## ACTIVITY
The expected output is each line in the data below that includes the string "Expand".

## DATA FOR REVIEW

BEGIN

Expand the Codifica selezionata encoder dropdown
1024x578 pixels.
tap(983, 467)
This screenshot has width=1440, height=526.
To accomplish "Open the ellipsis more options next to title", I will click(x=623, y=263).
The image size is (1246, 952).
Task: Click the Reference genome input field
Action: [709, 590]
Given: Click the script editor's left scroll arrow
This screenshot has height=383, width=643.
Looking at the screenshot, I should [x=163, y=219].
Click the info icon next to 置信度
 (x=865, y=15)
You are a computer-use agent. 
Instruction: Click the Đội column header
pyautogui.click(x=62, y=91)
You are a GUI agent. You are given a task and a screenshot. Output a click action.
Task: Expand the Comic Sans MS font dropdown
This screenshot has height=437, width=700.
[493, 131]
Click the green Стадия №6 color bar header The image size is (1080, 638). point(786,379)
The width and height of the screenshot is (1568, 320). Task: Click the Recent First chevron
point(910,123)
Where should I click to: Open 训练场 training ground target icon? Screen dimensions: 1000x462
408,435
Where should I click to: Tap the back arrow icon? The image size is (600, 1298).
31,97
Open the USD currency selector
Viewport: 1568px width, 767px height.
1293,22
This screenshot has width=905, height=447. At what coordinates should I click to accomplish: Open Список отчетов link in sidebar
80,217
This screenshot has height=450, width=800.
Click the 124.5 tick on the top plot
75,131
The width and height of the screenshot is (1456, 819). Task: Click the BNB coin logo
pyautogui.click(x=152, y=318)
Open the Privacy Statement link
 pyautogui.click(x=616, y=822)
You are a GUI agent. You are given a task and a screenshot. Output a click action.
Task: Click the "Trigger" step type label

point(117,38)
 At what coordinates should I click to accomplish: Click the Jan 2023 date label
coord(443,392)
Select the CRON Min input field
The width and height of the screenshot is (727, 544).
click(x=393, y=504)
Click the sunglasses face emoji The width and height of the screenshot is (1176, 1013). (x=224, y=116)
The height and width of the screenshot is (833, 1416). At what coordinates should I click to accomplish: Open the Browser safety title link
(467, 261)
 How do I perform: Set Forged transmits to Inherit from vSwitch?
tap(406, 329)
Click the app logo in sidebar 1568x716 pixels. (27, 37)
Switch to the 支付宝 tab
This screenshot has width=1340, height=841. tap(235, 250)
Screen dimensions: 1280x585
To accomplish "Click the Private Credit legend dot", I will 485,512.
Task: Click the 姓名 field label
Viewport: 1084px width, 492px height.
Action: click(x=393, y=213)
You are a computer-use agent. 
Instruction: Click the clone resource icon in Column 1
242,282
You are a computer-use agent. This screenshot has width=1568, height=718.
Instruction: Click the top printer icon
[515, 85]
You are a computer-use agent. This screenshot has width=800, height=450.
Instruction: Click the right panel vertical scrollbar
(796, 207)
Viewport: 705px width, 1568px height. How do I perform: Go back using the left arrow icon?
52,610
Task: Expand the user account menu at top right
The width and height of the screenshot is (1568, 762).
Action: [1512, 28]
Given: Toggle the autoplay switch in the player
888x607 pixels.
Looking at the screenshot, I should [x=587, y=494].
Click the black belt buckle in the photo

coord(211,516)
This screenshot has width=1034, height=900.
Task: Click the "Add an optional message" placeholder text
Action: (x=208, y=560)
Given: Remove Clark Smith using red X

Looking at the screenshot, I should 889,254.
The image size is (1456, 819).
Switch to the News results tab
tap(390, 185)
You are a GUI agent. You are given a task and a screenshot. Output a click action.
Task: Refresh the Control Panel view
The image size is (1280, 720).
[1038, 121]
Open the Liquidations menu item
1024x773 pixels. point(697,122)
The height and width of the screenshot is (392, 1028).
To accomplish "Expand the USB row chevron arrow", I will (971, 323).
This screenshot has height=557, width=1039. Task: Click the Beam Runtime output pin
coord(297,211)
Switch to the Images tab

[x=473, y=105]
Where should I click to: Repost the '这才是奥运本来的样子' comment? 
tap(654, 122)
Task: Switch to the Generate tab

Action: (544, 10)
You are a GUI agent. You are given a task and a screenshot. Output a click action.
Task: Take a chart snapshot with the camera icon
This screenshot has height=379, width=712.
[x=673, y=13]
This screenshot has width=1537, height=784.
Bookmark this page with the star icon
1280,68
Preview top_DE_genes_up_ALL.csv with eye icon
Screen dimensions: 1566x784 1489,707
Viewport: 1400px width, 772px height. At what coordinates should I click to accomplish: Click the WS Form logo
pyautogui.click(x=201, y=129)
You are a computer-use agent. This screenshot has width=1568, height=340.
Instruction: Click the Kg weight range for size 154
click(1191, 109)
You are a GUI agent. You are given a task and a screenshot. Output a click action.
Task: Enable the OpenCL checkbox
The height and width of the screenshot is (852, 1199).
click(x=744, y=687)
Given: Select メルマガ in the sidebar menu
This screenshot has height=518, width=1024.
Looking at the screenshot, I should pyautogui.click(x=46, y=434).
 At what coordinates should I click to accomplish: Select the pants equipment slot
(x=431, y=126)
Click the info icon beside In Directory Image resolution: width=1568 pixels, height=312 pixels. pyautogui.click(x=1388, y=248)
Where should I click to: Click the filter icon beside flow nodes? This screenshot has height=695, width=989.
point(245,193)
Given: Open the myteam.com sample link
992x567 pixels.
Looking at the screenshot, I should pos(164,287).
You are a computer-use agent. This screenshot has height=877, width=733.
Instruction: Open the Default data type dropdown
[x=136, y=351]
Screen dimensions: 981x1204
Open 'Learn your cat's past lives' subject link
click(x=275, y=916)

END

## OUTPUT
Expand the Codifica selezionata encoder dropdown
Task: Expand the Comic Sans MS font dropdown
Task: Expand the user account menu at top right
To accomplish "Expand the USB row chevron arrow", I will (971, 323).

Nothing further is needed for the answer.